著者に聞く 『エコハウスのウソ』前真之東大准教授

前 教授
「夏旨、冬旨のどちらかと言われたら、『冬旨』の住宅をつくる方がいい。最終的な目標は無暖房無冷房の住宅だが、当面は無暖房を重視したい」。エアコンなしの「夏を旨とすべし(夏旨)」の家が、究極の省エネ住宅のようにもてはやされる昨今だが、環境工学の専門家である著者の前真之東大准教授は、「空間表現の一環ではないかと勘ぐられるような、通風を視覚化しただけの『夏旨』を喧伝する住宅が目立つ。現場に行くと教科書にはない『ウソ』がわかってきた」と言う。著書は28テーマを物理の原則に照らして楽しく解説している。


前氏は、空調、通風、給湯、自然光利用など幅広い観点から真のエコハウスを探り続けている。研究を始めた15年ほど前は、教科書どおりに素直に受け止めていたが、やがて疑問が大きくなったという。
 「北海道・東北あたりでは冬のことを考えているが、関東まで南下して温暖になると、開けっぴろげで通風を重視した『夏だけを旨』とする住宅が多い。ところが実際に行って温度や通風を実測しているうちに、間仕切りがなく見た目にはいかにも風が通りそうな空間でも、本当に風が通るのか疑わしいものがけっこう出てきた。立地条件がよほど良くないと通風だけに頼るのは難しい」
 前氏も本当のエコハウスがどういうものか、答えが全てわかっているわけではないが、「おかしいというのは明らかになってきた」と話す。

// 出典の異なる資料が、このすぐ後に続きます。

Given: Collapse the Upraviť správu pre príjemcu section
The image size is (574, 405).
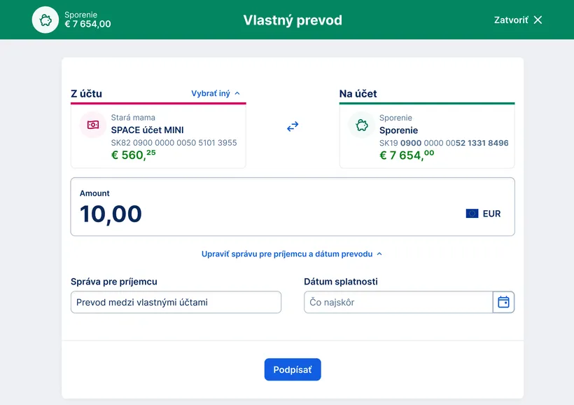Looking at the screenshot, I should 293,254.
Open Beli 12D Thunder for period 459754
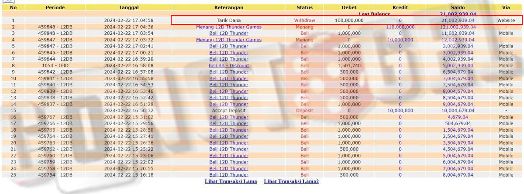 [229, 175]

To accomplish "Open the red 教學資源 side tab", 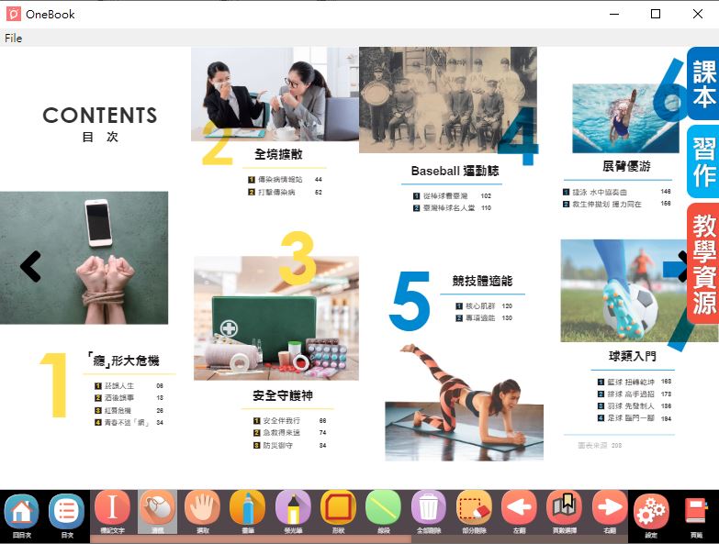I will click(703, 263).
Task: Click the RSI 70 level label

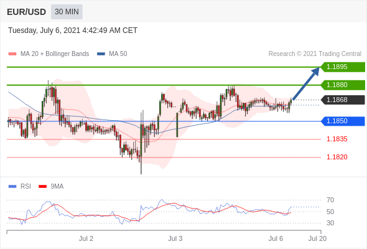Action: (x=330, y=200)
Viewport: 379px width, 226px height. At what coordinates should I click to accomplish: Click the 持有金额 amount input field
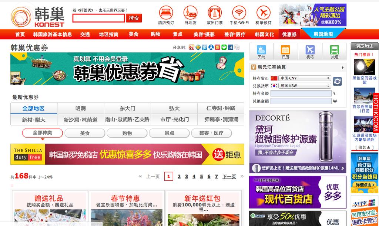[301, 93]
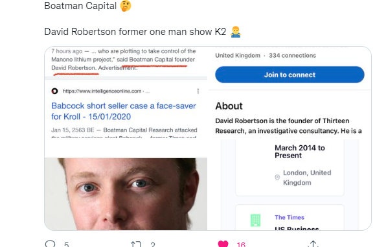Click the like count number 16
The width and height of the screenshot is (375, 247).
[241, 244]
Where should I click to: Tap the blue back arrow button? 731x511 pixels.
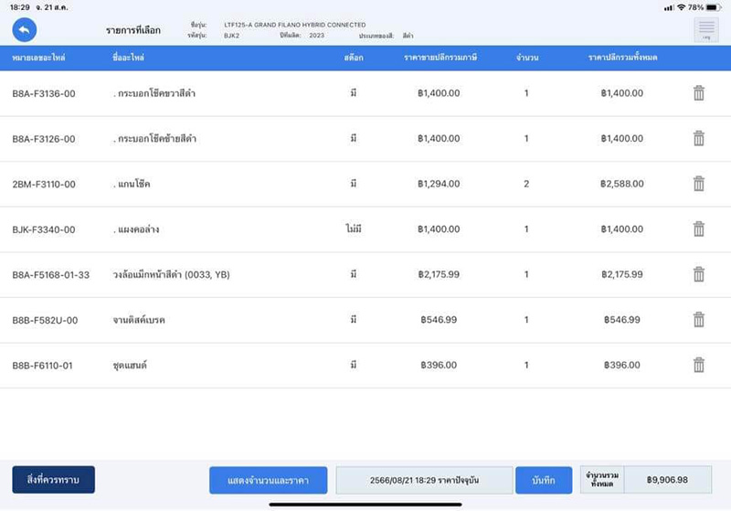[x=25, y=30]
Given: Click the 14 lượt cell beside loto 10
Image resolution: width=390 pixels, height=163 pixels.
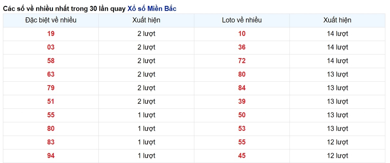Looking at the screenshot, I should (x=337, y=34).
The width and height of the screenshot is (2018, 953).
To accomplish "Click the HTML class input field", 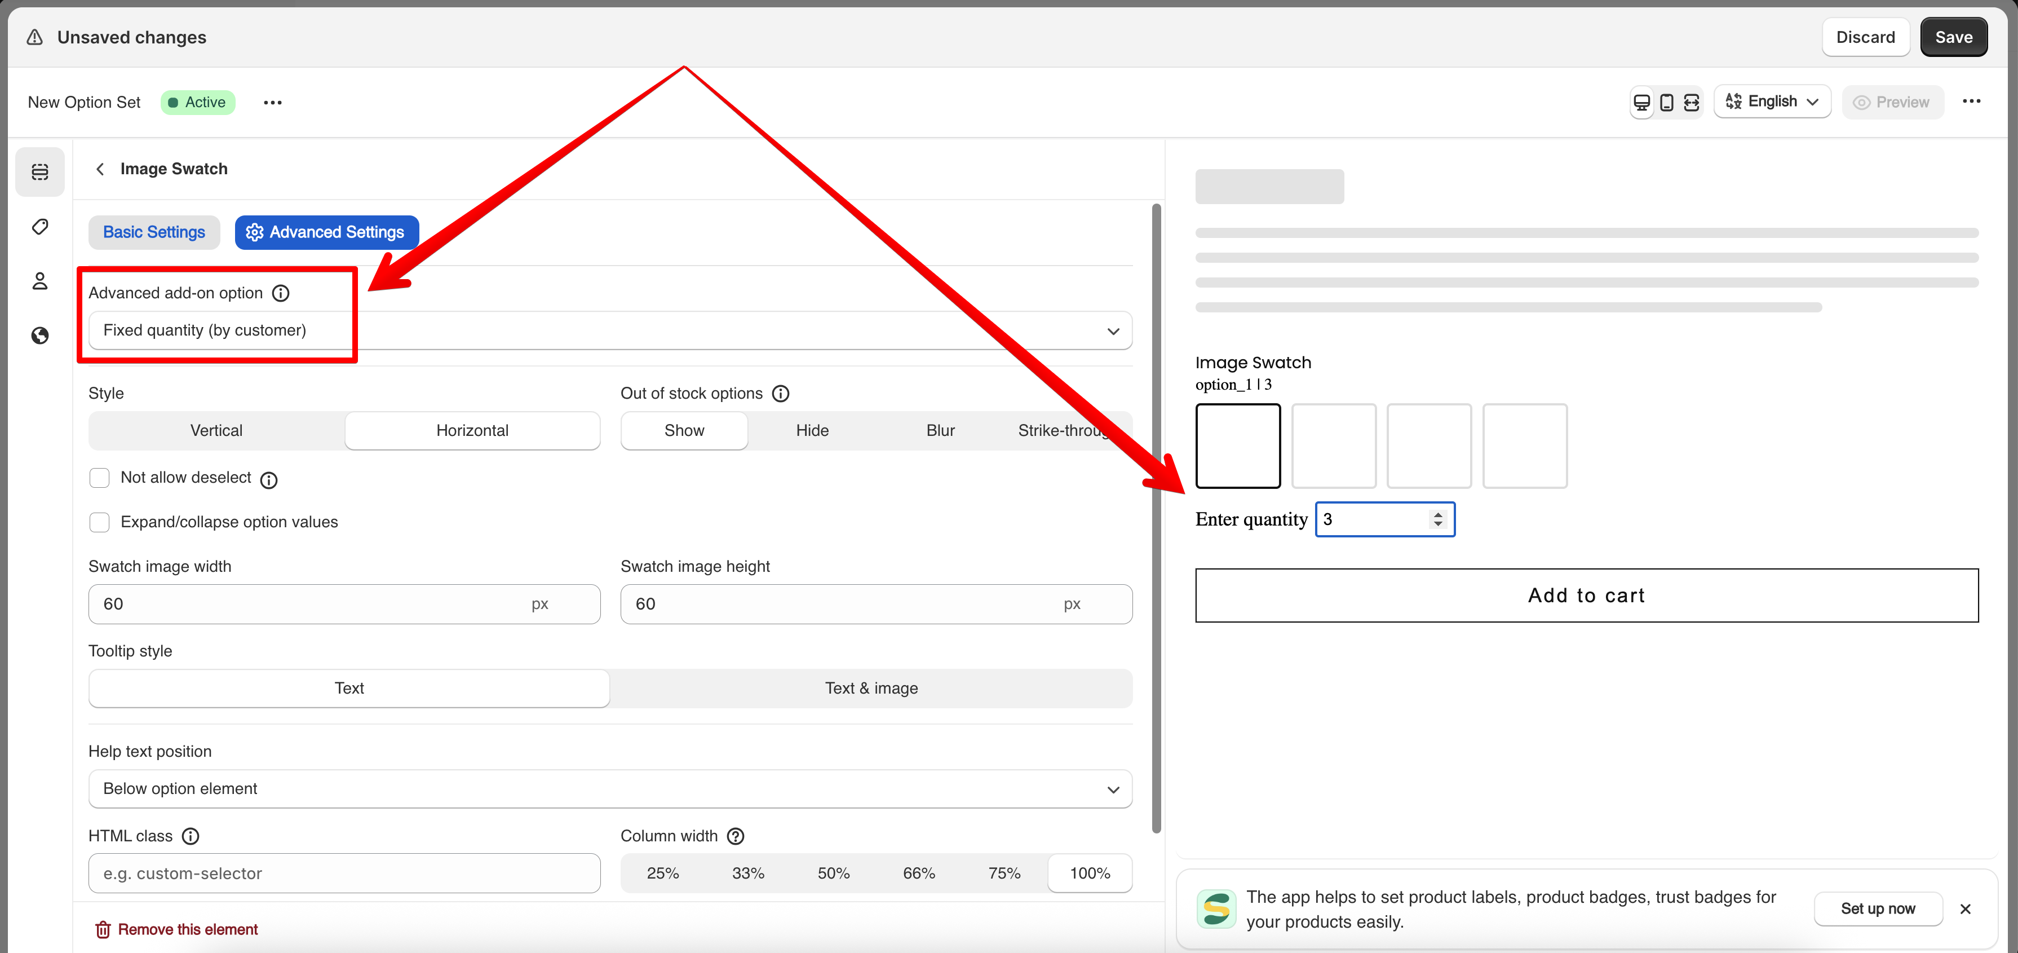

「『夏旨』だからエアコンは不要などとアピールしていても、高温多湿の日本では『次善の策』としてエアコンが機能しやすい空間にするべきだ。通風ばかりを重視した間仕切りのない空間だと、小さなエアコンで控えめな冷房にすることができなくなる」
 人間は暑さに強い動物だが、冷房なしでは熱中症の危険を伴うことを指摘する。家庭用の冷房が電力ピークに過大な影響は与えていないこともデータで示している。
 なぜ「冬を旨」とするべきなのか。
 「夏偏重の空間設計が、冬への備えをおろそかにしている。冬は1枚羽織ればいいと言わんばかりだが、特に吹抜け空間は冬に暖房することが難しい。常夏のアフリカで進化した人間は、夏には強いが冬には弱い。冬がかなり冷え込む日本では、冬の備えが何より重要なのは明白。エネルギーの面から見ても、暖房の方が冷房よりもずっと消費量が多い」と指摘する。
 「住宅が密に建て込む現状の住宅地では、無冷房はかなり難しい。夜の冷え込みをうまく使うなど工夫を凝らす必要がある。無暖房は冬でも日射は強いわけだから、より可能性は高いと思う」

◇簡潔にウソを暴く

 【内容】「住まいは夏を旨とすべし?」など28のテーマ(質問)に答える格好で本書は構成される。質問のすぐ下に答えが簡潔に書かれていて、その後に、詳しい内容を解説している。このため、Q&Aだけを読んでもエコハウスのウソが一通りわかる。著者の前氏は少しでも多くの人に読んでもらえるよう、エンターテインメントを考えたという。本当のエコハウスが普及しなければ意味がないからだ。28テーマのうち27テーマが、エコハウスの「常識」のように語られているが、実はすべて「ウソ」と断言。著者は物理の原則に照らしただけと言うが、「なるほど」と唸ってしまう。